Esther Derby: Shaping Patterns. How do you create an environment for great work? Where healthy self-organization happens? You notice and shape patterns. Patterns are meaningful events that repeat over time—actions and interactions, outcomes and results.

This may be something you do to address a problem or undesirable pattern. However, you can also do it proactively. In fact, whatever is going on in your organization is shaped by these three factors—Clarity, Conditions, and Constraints.

A Team without Clarity. (strategic context)

I got a call from someone concerned that one of their teams wasn’t collaborating well

They needed clarity about their customer and what the customer’s needs were. They needed some constraints around which persona and which workflows had priority.
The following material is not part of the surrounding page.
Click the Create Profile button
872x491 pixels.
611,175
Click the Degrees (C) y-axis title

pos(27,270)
People know what to work on, what to work on next, and the scope of their work. By this I don’t mean they have a handy task list and a requirements document. I mean they have enough clarity to take initiative and make decisions

contextual knowledge

Conditions

having the means to do the work—budget, facilities, equipment, access to expertise.

Constraints

We often think of Constraints as a bad thing: They inhibit flow and get in the way of work. However, Constraints also reduce flailing and support work. They tell you what should never be done and what should always be done.

But don’t over-constrain

Acting on Clarity, Conditions, and Constraints

So, back to the team I described above… a team that hadn’t delivered anything for over a year.

they utterly lacked clarity about what problem they were trying to solve. They were mutually responsible—but it wasn’t clear for what.
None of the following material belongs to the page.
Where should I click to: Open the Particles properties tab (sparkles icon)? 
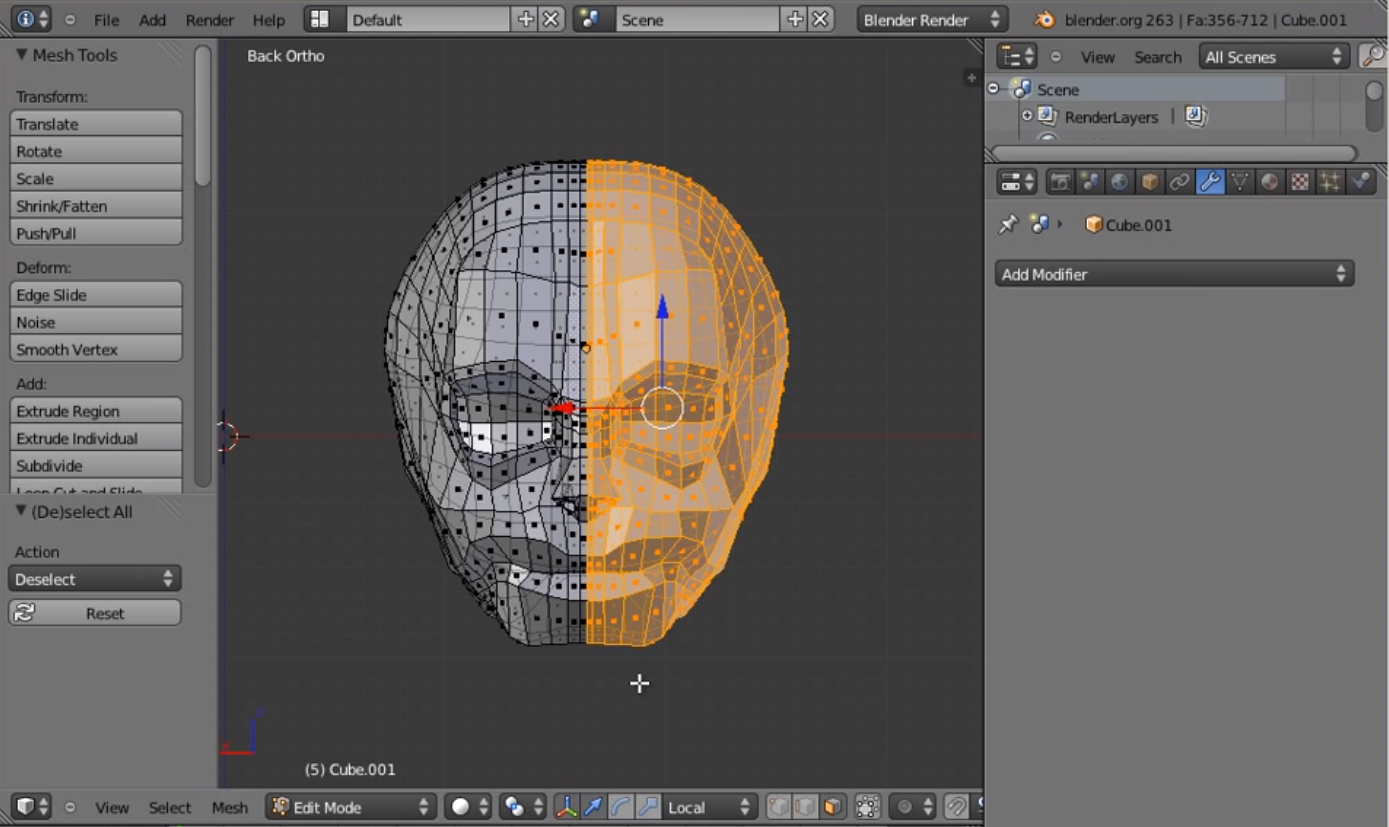(1332, 182)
This lack of clarity contributed to conflict. They had nothing to rally around or work toward, nothing to focus on. (convergence)
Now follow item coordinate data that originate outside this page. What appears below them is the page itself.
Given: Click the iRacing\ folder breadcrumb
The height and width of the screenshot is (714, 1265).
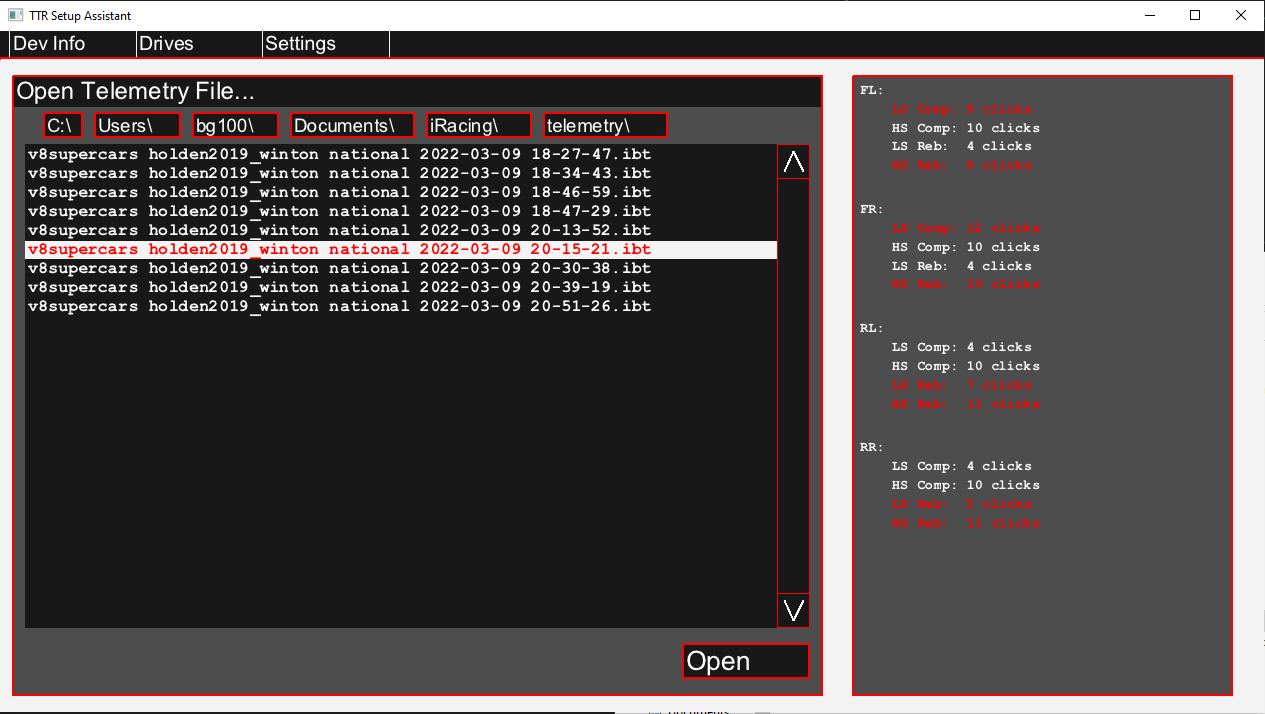Looking at the screenshot, I should (478, 125).
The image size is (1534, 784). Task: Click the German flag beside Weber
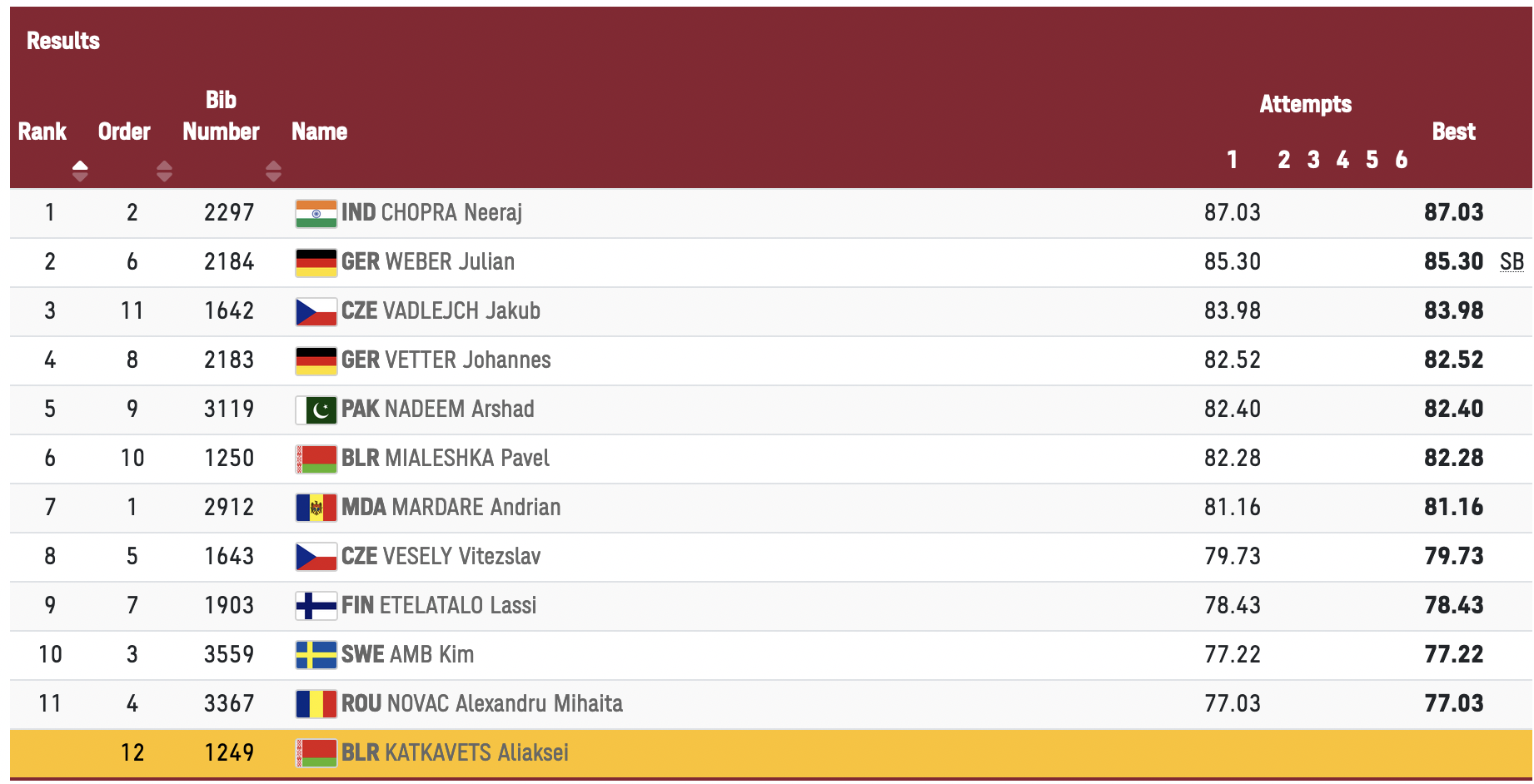[316, 262]
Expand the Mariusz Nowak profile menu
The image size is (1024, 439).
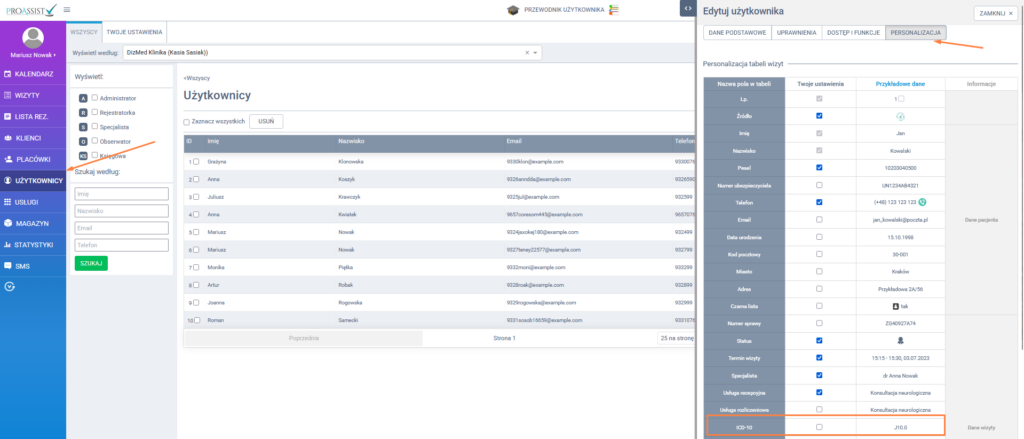coord(33,54)

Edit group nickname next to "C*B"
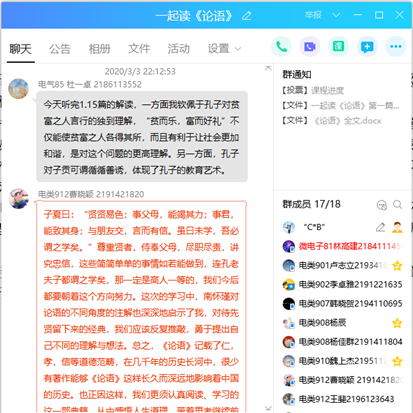[380, 227]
A Team with Too Few Constraints

Here’s another example of a team that wallowed and bickered. When I was a corporate employee I was on an organizational design project.

We had a goal—redesign the IT department. But was operations in or out of scope?

our goal was under-constrained, We didn’t know what decisions we could and couldn’t make.

On top of the fuzzy goal, we didn’t have a shared approach on how to do the work or even the skills to do the work—generally a necessary condition for teamwork

Finding Options for Action

looking at these projects through this lens provides some immediate ideas on how one could make the pattern a better fit for the desired function of the group.

And of course you don’t have to wait until the situation is in shambles. You can consider all these things when forming a team, starting a project, designing a new department, steering your entire company.